[SOURCE]
A breakthrough in space propulsion allows humans to travel much faster and further into space. Leigh takes a job with a mysterious space company, who are interested in Leigh's work developing an algae-based food source. Despite her sister urging her to spend time with her declining mother, Leigh throws herself more deeply into work. She discovers that the food source will be used for a space mission to investigate Datura, an anomalous object which may bear an extraterrestrial message. However, Datura suddenly disappears without trace. Voyager 1, a space probe which was thought to be no longer operational, transmits a strange message which may be influenced by Datura. The mission is reconfigured to intercept Voyager 1.

[OBJECTIVES]
a) In the space-mission plot summary, what kind of food source is Leigh developing?
b) Carry the space-mission plot summary forward from its last sentence.
The lines have no role in what is asked here.

[SUPPLIED ENTRIES]
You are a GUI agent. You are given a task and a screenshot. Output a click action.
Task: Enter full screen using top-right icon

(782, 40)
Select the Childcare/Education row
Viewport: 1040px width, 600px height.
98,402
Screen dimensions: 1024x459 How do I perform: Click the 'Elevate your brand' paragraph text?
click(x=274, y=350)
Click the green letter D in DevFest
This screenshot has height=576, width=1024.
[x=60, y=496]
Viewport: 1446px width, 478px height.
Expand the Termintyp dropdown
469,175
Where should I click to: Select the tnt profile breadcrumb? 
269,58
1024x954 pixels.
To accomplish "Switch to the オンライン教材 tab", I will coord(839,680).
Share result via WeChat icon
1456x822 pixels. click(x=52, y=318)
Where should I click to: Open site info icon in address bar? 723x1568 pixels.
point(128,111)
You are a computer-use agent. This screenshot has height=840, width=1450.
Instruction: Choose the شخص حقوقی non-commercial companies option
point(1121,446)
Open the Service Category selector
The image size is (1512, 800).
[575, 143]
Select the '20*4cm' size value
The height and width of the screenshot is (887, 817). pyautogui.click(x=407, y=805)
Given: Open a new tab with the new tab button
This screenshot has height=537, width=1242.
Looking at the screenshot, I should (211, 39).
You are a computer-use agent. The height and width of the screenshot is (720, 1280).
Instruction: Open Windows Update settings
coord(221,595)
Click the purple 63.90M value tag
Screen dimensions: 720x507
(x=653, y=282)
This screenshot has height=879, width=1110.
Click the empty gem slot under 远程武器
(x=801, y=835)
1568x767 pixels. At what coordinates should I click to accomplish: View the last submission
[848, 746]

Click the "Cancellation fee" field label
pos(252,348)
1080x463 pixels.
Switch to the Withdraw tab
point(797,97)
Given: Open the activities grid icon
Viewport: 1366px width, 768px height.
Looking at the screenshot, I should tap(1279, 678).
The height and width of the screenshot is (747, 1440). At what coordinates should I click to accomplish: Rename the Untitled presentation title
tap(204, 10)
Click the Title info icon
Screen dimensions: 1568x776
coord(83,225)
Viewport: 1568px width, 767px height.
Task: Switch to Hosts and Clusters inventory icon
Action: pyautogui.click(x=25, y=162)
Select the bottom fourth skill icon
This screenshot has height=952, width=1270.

[TASK RESPONSES]
a) An algae-based food source.

b)
Believing she is unlikely to actually go to space, Leigh agrees to be part of the third backup space crew. However, ecological groups are concerned by the damaging effects of the new power, and succeed in attacking the first crews. Leigh travels into the Oort cloud, but her crew suffer from various unpredictable psychological and physical ailments, made worse by the delays in communicating with Earth. Abruptly, the crew lose all connection with Earth and their technological systems beyond the purely functional. Noticing that the constellations look different, the crew theorise they have been displaced in time, and wonder if the same thing happened to Datura. Having lost their navigation, they expect to travel further into space indefinitely.

Leigh's younger sister travels to Ascension Island, where Leigh was supposed to be rehabilitated after re-entry to Earth, looking for answers about what happened to Leigh. In the last section of the book, Leigh describes the spacecraft returning to Earth, which is entirely water with no land masses. As the only survivor of re-entry, Leigh muses on the cyclical nature of life beginning and ending with water.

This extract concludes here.